Кроме того, возникли иные привязанности, словно бы специально для того, чтобы заполнить брешь, — дружба с Бальтазаром (он частенько наведывался пообедать и поиграть в шахматы), дружба с Амарилем, с Пьером Бальбзом, с семейством Червони. И Клеа — как раз в то время она начала неторопливо, по обыкновению, писать с него портрет. Мать давно уже просила прислать ей его портрет маслом; теперь у него была возможность позировать чуть не каждый день в блистательном посольском мундире, который сэр Луис когда-то давно, в прошлой жизни, столь любезно ему продал. Прекрасный получится сюрприз, как раз на Рождество, думал он и рад был, что Клеа корпит над портретом, подскабливая и переписывая раз за разом неудачные, с ее точки зрения, места. От нее-то (она говорила за работой, чтобы лица моделей были «живыми») он и узнал за лето массу интереснейших сведений о трудах и днях александрийцев — поэтичнейший фантазм пополам с гротескной драмой. Так уж привыкли жить эти блудные дети: диковатый эпос обитателей модерных свайных построек, небоскребов из стекла и камня, чьи фундаменты — средь фараоновых руин, а окна — на Европу.

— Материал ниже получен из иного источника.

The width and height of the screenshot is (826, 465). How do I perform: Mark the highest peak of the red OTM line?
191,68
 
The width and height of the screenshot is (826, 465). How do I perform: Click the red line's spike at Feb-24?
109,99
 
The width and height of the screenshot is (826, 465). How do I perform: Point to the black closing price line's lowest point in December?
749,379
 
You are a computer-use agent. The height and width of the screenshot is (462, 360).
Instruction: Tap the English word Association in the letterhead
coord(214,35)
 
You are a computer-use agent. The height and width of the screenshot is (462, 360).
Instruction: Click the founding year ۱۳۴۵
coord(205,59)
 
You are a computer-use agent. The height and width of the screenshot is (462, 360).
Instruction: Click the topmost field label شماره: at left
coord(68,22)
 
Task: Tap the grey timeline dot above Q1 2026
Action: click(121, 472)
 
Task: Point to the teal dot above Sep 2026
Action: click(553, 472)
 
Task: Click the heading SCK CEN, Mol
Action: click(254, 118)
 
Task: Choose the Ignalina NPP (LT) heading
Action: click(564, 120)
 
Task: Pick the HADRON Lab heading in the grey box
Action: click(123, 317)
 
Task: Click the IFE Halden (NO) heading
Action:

Одна из этих сказок поразила его до глубины души — сюжет о страсти Амариля (элегантного, всеми любимого в Городе доктора), к которому он сам в последнее время как-то по-особенному привязался. Самое имя его звучало в устах Клеа с интонацией общей в Городе симпатии к этому славному, чуть застенчивому человеку, который столько раз божился, что никогда-де не выпадет ему счастье быть любимым женщиной.
«Бедный Амариль, — с улыбкою и вздохом, за работой, — рассказать вам его историю? Есть в ней что-то типическое. А сколько радости доставила она всем его друзьям, ведь мы-то уже думали, что он так и не соберется никогда и не влюбится, будет все чего-то ждать — и в конце концов упустит последний рейс».
«Но Амариль ведь уезжает за границу, в Англию, — сказал Маунтолив. — Должен ли я думать, что его сердце разбито? И кто такая эта Семира? Расскажите, прошу вас».
«Добродетельная Семира!» — Клеа опять улыбнулась сама себе, отставила мольберт и протянула ему папку с рисунками.